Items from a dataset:
--- START ---
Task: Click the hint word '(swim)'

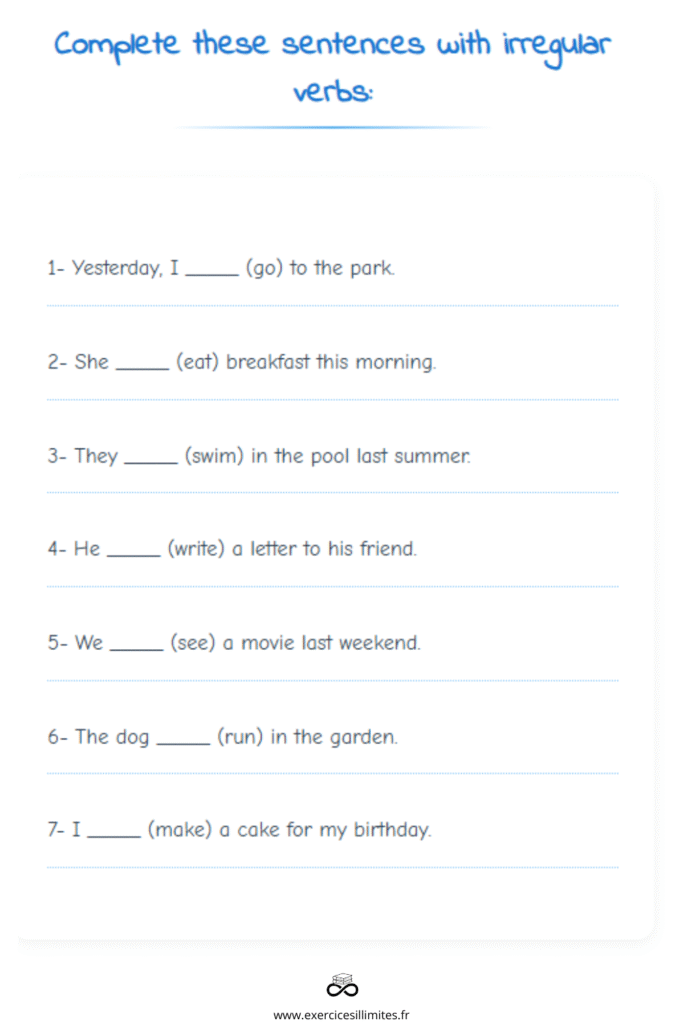Action: (214, 456)
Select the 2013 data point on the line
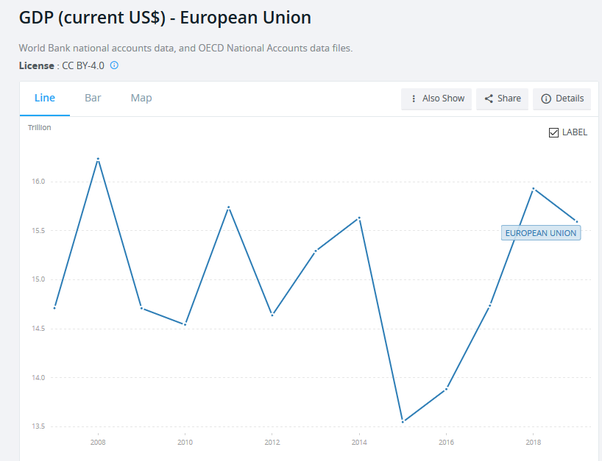The height and width of the screenshot is (461, 602). point(315,251)
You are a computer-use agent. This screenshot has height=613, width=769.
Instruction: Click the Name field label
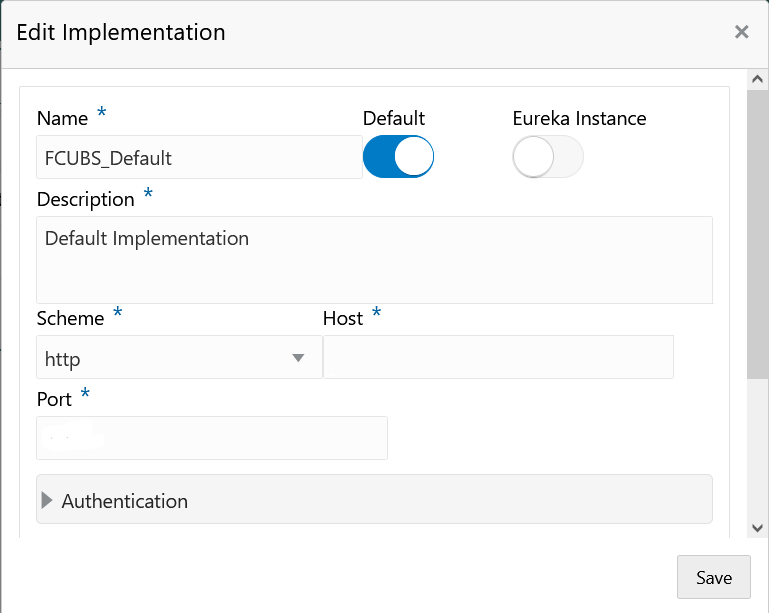click(62, 118)
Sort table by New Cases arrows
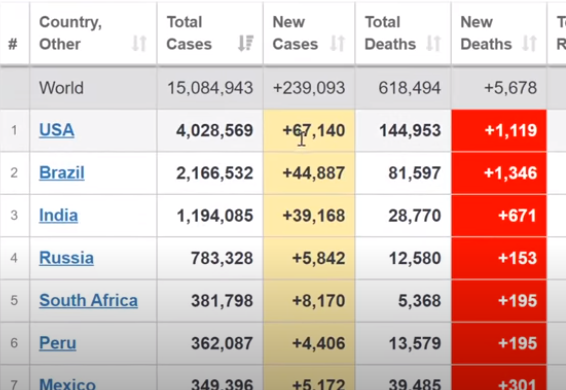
--- END ---
### EXERCISE DIRECTIONS:
Edit the items above by replacing "Select" with "Choose" and changing nothing else. Leave the pictures out of your answer.

### RESPONSE:
Task: Click the hint word '(swim)'

Action: (214, 456)
Choose the 2013 data point on the line
The height and width of the screenshot is (461, 602). point(315,251)
You are a computer-use agent. This screenshot has height=613, width=769.
Instruction: Click the Name field label
click(62, 118)
Sort table by New Cases arrows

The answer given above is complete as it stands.